Stored records:

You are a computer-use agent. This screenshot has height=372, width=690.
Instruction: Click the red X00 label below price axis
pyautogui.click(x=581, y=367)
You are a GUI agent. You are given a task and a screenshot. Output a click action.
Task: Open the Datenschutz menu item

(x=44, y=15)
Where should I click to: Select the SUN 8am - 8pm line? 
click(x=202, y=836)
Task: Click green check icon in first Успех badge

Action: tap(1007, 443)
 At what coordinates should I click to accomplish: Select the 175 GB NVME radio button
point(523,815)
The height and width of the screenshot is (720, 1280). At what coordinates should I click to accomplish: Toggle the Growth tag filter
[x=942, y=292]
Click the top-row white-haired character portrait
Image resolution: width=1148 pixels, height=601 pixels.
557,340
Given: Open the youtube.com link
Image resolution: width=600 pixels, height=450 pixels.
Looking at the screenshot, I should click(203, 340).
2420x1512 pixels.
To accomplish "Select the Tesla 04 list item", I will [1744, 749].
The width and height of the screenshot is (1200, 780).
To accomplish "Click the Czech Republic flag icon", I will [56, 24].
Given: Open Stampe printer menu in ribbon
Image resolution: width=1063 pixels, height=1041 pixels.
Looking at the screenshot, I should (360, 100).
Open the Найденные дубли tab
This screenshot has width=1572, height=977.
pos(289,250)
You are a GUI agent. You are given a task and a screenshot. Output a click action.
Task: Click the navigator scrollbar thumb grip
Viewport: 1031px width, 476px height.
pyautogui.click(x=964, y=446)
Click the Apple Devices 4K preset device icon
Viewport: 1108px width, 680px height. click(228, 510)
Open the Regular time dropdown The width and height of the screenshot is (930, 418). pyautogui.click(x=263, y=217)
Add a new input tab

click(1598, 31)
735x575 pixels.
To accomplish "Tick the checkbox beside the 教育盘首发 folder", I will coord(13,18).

● **PROMPT**: The output should be a character-exact copy of all entries.

● **OUTPUT BELOW**:
You are a computer-use agent. This screenshot has height=372, width=690.
Instruction: Click the red X00 label below price axis
pyautogui.click(x=581, y=367)
You are a GUI agent. You are given a task and a screenshot. Output a click action.
Task: Open the Datenschutz menu item

(x=44, y=15)
Where should I click to: Select the SUN 8am - 8pm line? 
click(x=202, y=836)
Task: Click green check icon in first Успех badge

Action: tap(1007, 443)
 At what coordinates should I click to accomplish: Select the 175 GB NVME radio button
point(523,815)
The height and width of the screenshot is (720, 1280). At what coordinates should I click to accomplish: Toggle the Growth tag filter
[x=942, y=292]
Click the top-row white-haired character portrait
Image resolution: width=1148 pixels, height=601 pixels.
557,340
Given: Open the youtube.com link
Image resolution: width=600 pixels, height=450 pixels.
Looking at the screenshot, I should click(203, 340).
2420x1512 pixels.
To accomplish "Select the Tesla 04 list item", I will [1744, 749].
The width and height of the screenshot is (1200, 780).
To accomplish "Click the Czech Republic flag icon", I will [56, 24].
Given: Open Stampe printer menu in ribbon
Image resolution: width=1063 pixels, height=1041 pixels.
Looking at the screenshot, I should (360, 100).
Open the Найденные дубли tab
This screenshot has width=1572, height=977.
pos(289,250)
You are a GUI agent. You are given a task and a screenshot. Output a click action.
Task: Click the navigator scrollbar thumb grip
Viewport: 1031px width, 476px height.
pyautogui.click(x=964, y=446)
Click the Apple Devices 4K preset device icon
Viewport: 1108px width, 680px height. click(228, 510)
Open the Regular time dropdown The width and height of the screenshot is (930, 418). pyautogui.click(x=263, y=217)
Add a new input tab

click(1598, 31)
735x575 pixels.
To accomplish "Tick the checkbox beside the 教育盘首发 folder", I will coord(13,18).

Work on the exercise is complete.